もう40回まできたのか…と過去のコラムを振り返っていたら、良いことがありました。なんと、「別の回でネタになるだろうから」と、とあるテーマがメモされた回があったのです。グッジョブ、過去の私。時を超えて何か贈り物ができるとしたら、その時の自分にだいぶ早めのお中元でも送っておこうと思います。
さて、そのネタが何だったかと言いますと、革の「ニオイ」についてです。以前スポーツと革というテーマでコラムを書いた際、学生の頃授業で取り組んだ剣道の防具に染みついたニオイがすごかったという話をして、あの独特なニオイには何か理由があるのだろうか…と書いたことを深掘りしていってみたいと思います。
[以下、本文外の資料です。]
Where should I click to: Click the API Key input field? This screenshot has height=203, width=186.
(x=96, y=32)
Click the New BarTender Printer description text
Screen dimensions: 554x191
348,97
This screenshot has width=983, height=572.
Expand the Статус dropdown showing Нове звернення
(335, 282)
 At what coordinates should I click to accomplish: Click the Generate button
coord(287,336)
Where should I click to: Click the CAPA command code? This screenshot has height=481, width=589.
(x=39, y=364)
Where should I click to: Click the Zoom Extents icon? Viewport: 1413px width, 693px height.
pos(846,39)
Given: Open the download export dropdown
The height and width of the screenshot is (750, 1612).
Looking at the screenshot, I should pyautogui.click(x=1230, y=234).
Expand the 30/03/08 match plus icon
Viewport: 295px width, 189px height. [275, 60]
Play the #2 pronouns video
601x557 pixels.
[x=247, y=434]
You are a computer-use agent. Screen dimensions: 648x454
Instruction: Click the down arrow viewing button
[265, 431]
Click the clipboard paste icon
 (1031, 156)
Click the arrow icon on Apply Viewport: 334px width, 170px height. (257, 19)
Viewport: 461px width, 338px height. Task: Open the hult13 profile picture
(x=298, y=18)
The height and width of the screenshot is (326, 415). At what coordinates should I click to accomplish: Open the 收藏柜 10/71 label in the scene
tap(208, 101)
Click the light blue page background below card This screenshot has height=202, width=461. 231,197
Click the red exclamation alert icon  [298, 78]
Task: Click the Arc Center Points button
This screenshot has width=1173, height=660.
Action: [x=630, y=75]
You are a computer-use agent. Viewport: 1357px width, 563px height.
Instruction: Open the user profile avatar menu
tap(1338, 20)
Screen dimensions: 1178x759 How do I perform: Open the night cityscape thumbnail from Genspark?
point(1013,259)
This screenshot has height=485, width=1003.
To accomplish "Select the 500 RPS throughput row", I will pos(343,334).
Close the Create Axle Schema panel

純粋に考えて、剣道の場合のニオイの原因は「人間の汗」でしょう。あれだけ通気性が悪そうな防具なのですからそりゃあそうだという話ですが、それにしたってなんだか変わったニオイなんです。単純にうわっ汗くさっ!というのではなく、何かと混ざっているような…そう考えた場合に、残る原因としては「革そのもののニオイ」ということになります。革はもともと動物の皮膚だったものなのでイコール動物の匂いとも考えられますが、いわゆる“獣臭さ”とも違う。「あなたの風邪はどこから?」という有名なCMがありますが、まさに「あなたのニオイはどこから?」状態です。悶々としていても仕方がないので、冒頭に書いたご利益(?)にあやかれないかとこれまたコラムを遡っていたら…ありました。ニオイの原因が発生しそうな加工過程が。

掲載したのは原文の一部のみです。